#### Задача
Пожалуйста, верните дословно отрывок из приведенного ниже текста о занятии по анатомии: всё, начиная со слов «За одним столом» и вниз до слов «такого количества трупов.».

#### Фрагмент текста
# # # #
За одним столом со мной стояла женщина, которая хотела осмотреть именно женский труп, потому что ее интересовала структура ткани груди. Бородатый молодой врач кивнул нам с другого конца комнаты, и группа с энтузиазмом потянулась к нему. У студентов загорелись глаза при виде этого медика, и сразу стало ясно, что этот человек любит свою работу, а учащиеся обожают его. Он взглянул на мой белый халат и увидел на груди свое имя, но, к счастью, не придал этому особого значения. Я покраснела от смущения, когда настоящий доктор Майкл Хабиб показывал любопытному студенту ткань груди в книге по анатомии. Было немалым подвигом сосредоточить внимание на иллюстрации внутренней работы груди в ту самую неделю, когда я отнимала ребенка от своей груди – как будто мое тело уже не чувствовало себя слишком заметным среди такого количества трупов.
Студенты засыпали Хабиба вопросами, и на каждый его ответ слышались восторженные восклицания «Да!» и «Круто!». На один из ответов врача они отреагировали бурными «Дай пять!», и Хабиб язвительно заметил: «Люди всегда спрашивают о студентах-медиках, употребляющих наркотики вроде кокаина. Но я им отвечаю: „Зачем мне принимать наркотики, если я могу быть просто прав?“» Я прекрасно понимала, почему они любили его. Он только что был на научном подкасте моего друга Эли Уорда,
Я не могла в это поверить. Прямо здесь, в моем институте, находился Джозеф Лейди XXI века – опытный анатом и палеонтолог, но с чувством юмора и, надеюсь, без склонности красть человеческую кожу для переплета книг[59]
.У меня все больше кружилась голова, а студенты все еще очень хорошо сдавали экзамен. Я ушла со странным чувством, как будто меня вытолкнули из подземного мира, где правила ведения боя были совершенно другими. Впервые оказавшись рядом с расчлененным трупом и представив, как меня переворачивают, а кусочки органов трогают и передвигают, я увидела решение стать донором тела в другом свете. Этот опыт вовсе не отпугнул меня, теперь мне стало ясно, насколько полезны тела для студентов-медиков, и очевидная ценность этого пожертвования перекрывает любую остаточную брезгливость с моей стороны. Всего через несколько недель после начала первого семестра студенты уже перестали испытывать такой трепет по отношению к человеческим останкам. Я не сомневалась, что целый год работы с трупами должен оказать на них огромное эмоциональное и психологическое воздействие.
# # # #
#### Предоставленные материалы
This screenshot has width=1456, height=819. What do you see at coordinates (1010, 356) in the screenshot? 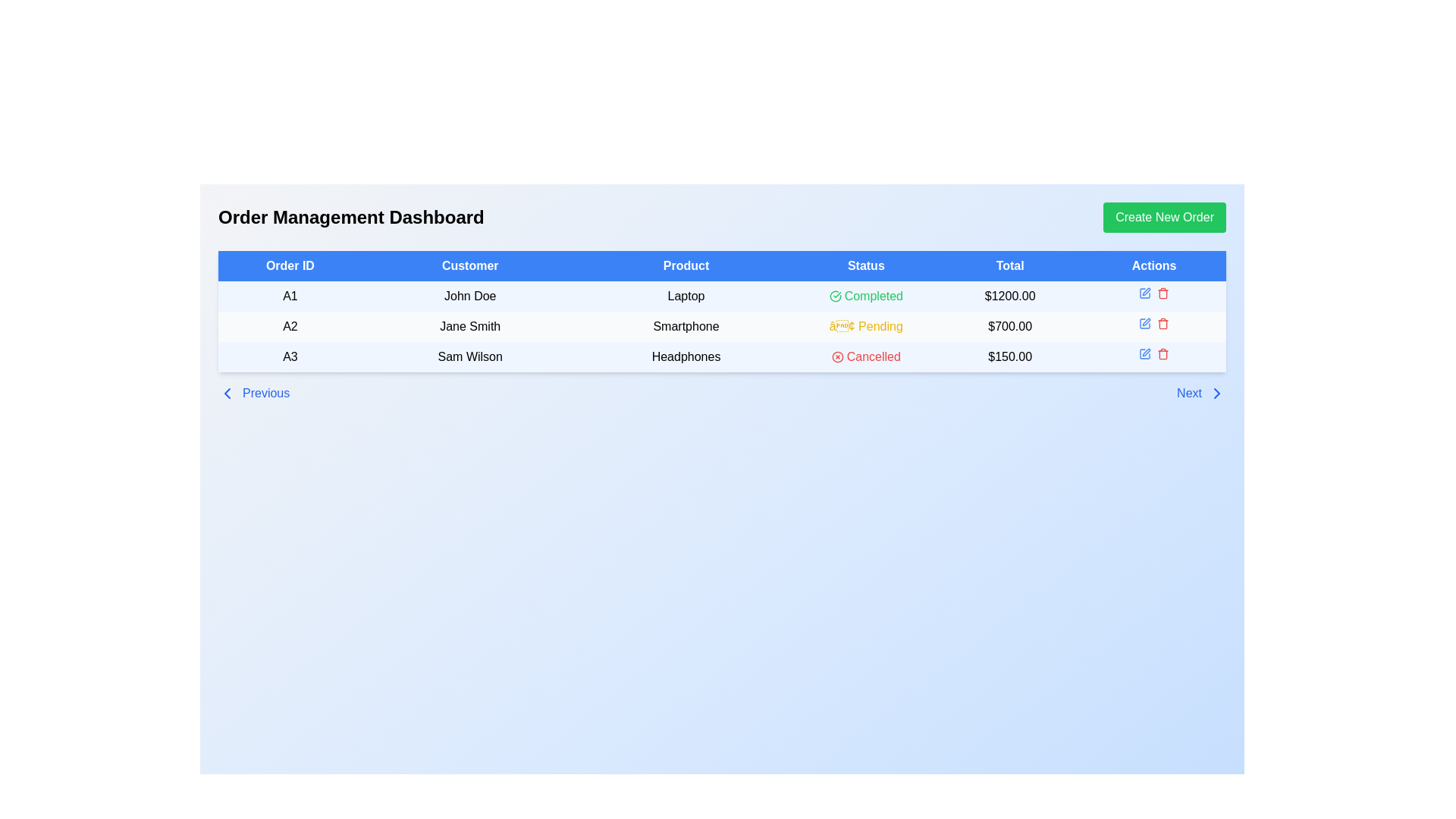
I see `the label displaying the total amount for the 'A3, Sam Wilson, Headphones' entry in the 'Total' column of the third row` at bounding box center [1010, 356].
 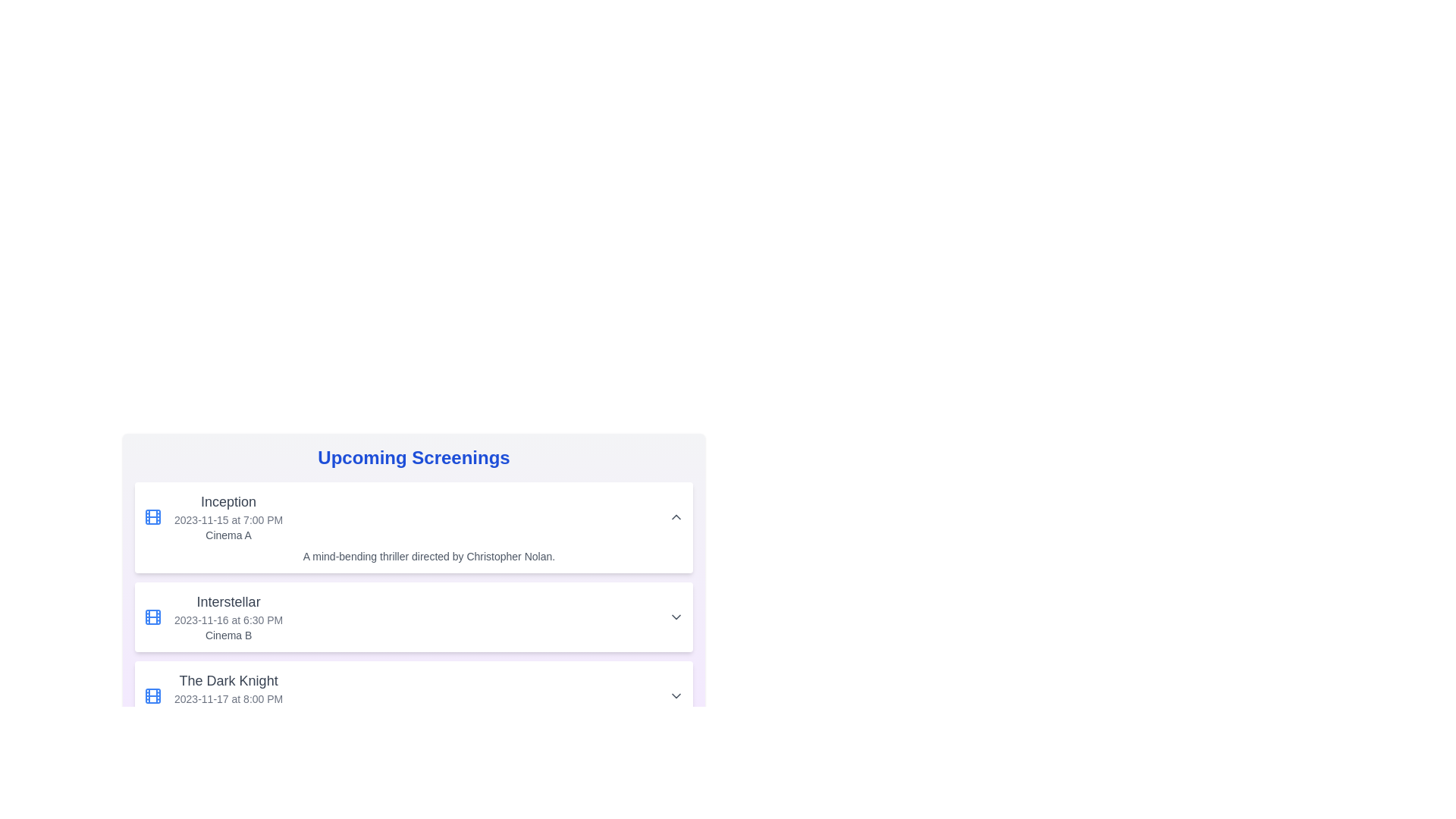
# # # #
#### Ответ на задачу
За одним столом со мной стояла женщина, которая хотела осмотреть именно женский труп, потому что ее интересовала структура ткани груди. Бородатый молодой врач кивнул нам с другого конца комнаты, и группа с энтузиазмом потянулась к нему. У студентов загорелись глаза при виде этого медика, и сразу стало ясно, что этот человек любит свою работу, а учащиеся обожают его. Он взглянул на мой белый халат и увидел на груди свое имя, но, к счастью, не придал этому особого значения. Я покраснела от смущения, когда настоящий доктор Майкл Хабиб показывал любопытному студенту ткань груди в книге по анатомии. Было немалым подвигом сосредоточить внимание на иллюстрации внутренней работы груди в ту самую неделю, когда я отнимала ребенка от своей груди – как будто мое тело уже не чувствовало себя слишком заметным среди такого количества трупов.